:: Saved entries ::
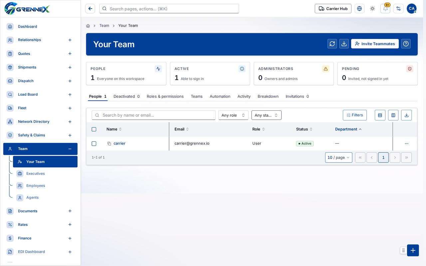The image size is (426, 266).
Task: Click the table export download icon
Action: [x=406, y=115]
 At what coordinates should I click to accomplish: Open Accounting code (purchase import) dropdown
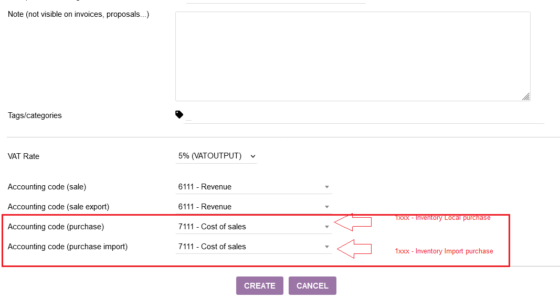[x=253, y=247]
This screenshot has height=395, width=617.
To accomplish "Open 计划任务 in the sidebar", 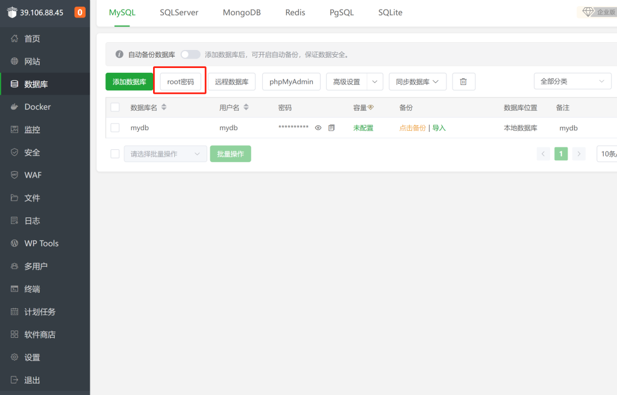I will pos(40,312).
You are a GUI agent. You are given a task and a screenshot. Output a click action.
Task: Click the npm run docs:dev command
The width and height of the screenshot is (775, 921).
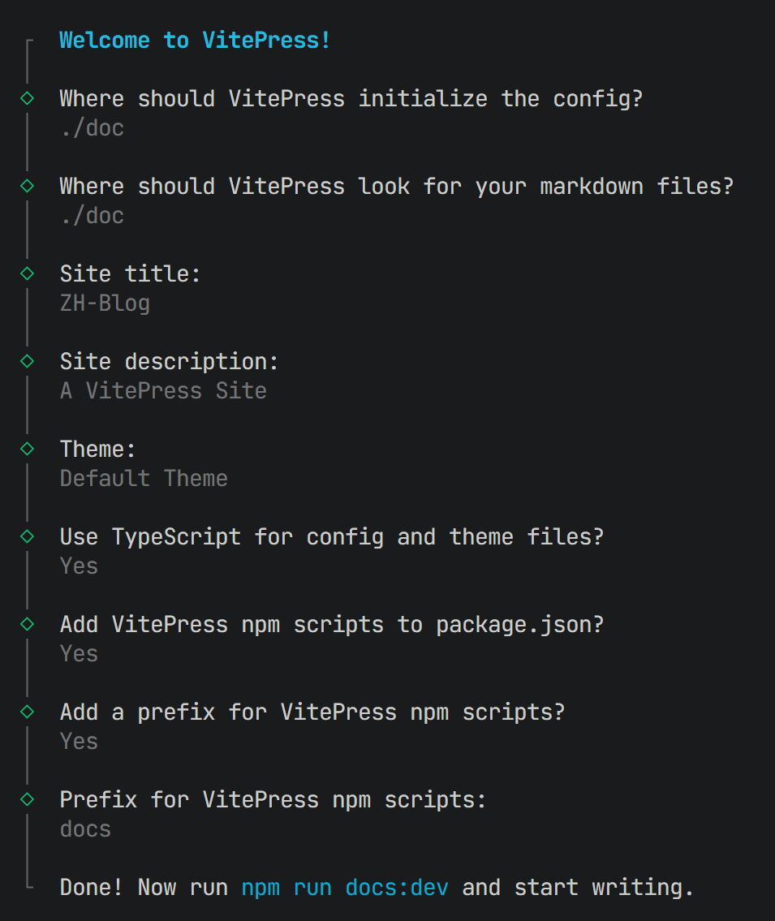[345, 887]
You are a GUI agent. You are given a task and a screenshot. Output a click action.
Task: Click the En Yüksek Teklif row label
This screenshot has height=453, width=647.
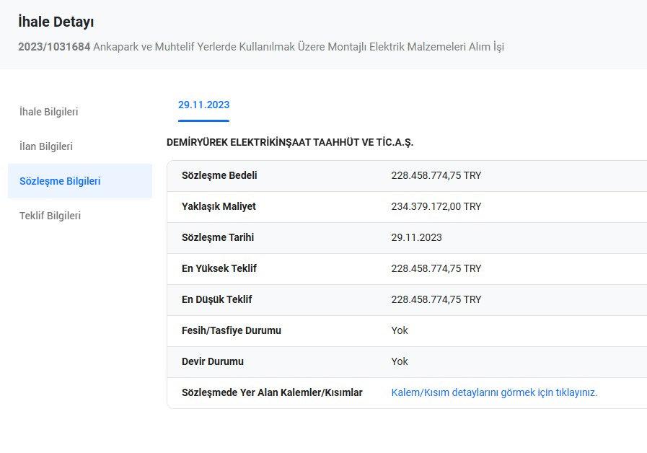pos(219,268)
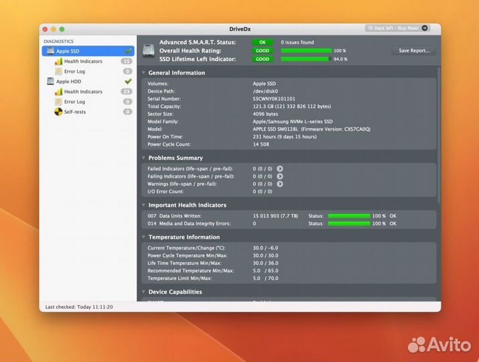The height and width of the screenshot is (362, 479).
Task: Show details for Warnings arrow
Action: tap(280, 184)
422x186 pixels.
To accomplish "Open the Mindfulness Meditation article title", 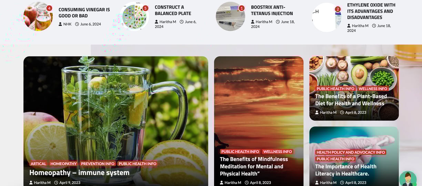I will click(x=254, y=166).
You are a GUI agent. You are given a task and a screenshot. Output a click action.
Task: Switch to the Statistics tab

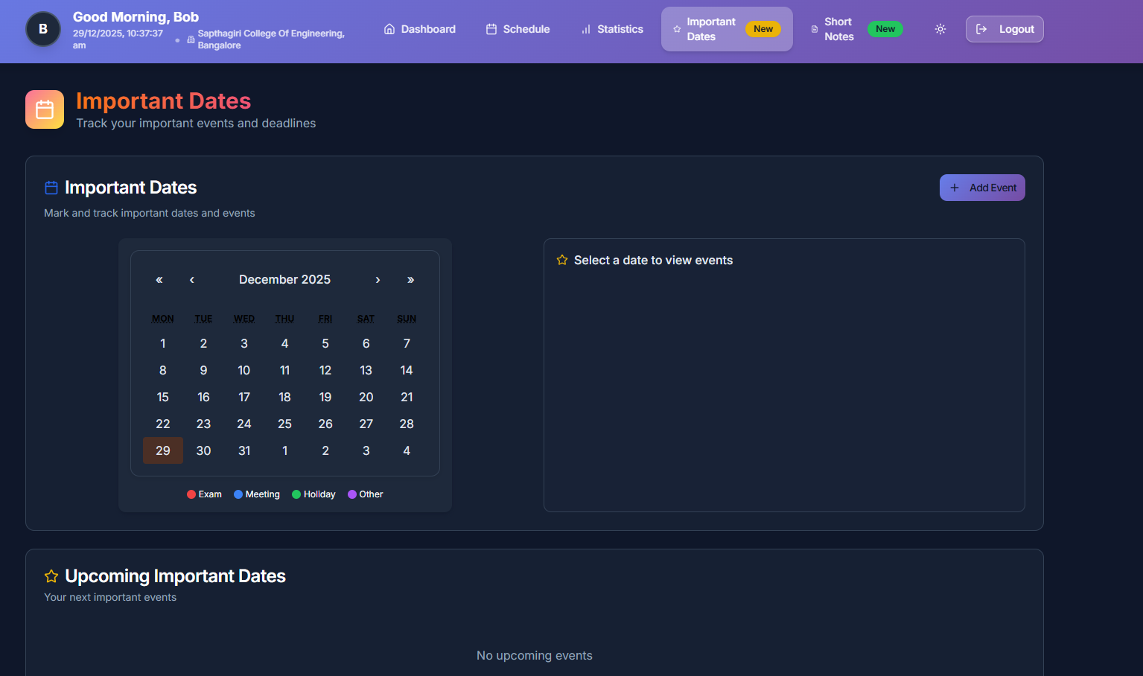(x=611, y=29)
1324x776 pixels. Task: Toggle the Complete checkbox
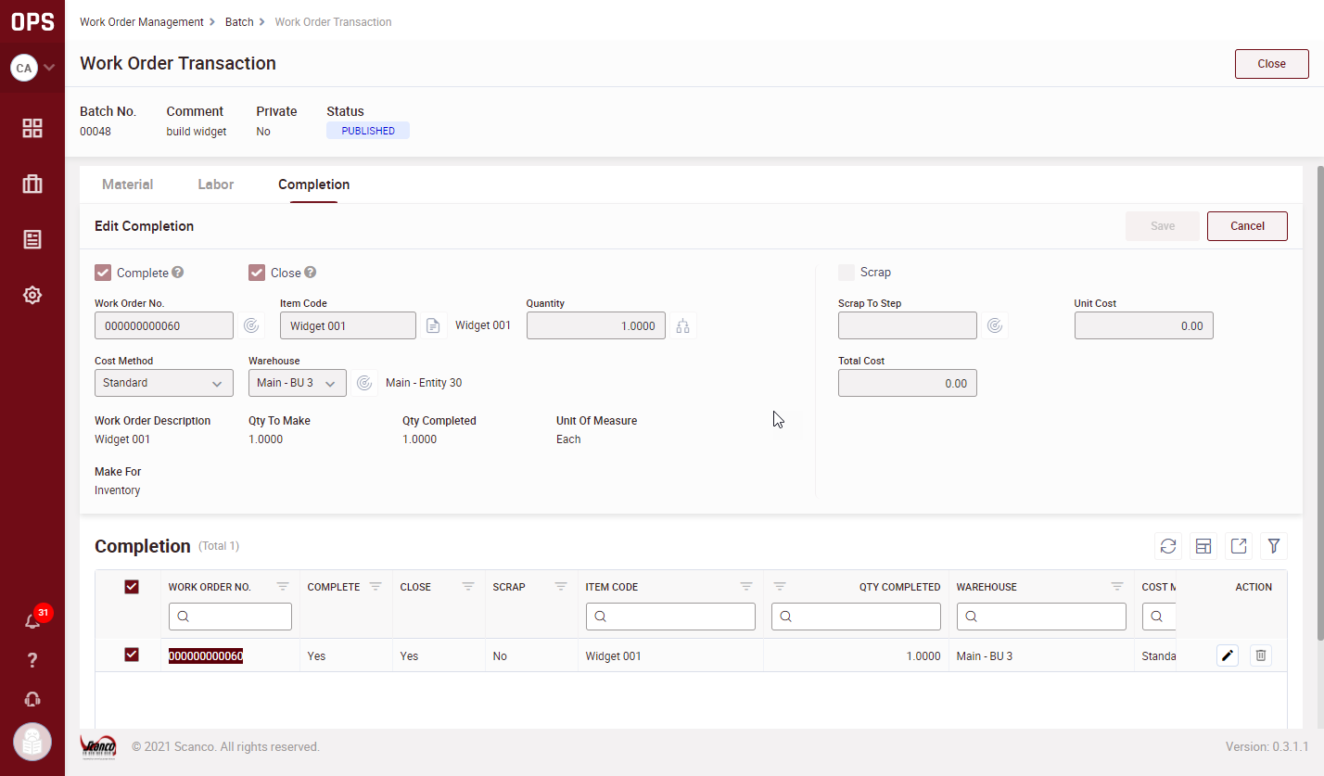click(103, 273)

:: Work to be completed ::
From the line containing "Task: Switch to the Statistics tab" through the final line of the records, write out each line exactly, and include no pictures.

:: Exercise answer ::
Task: Switch to the Statistics tab

(x=611, y=29)
1324x776 pixels. Task: Toggle the Complete checkbox
click(103, 273)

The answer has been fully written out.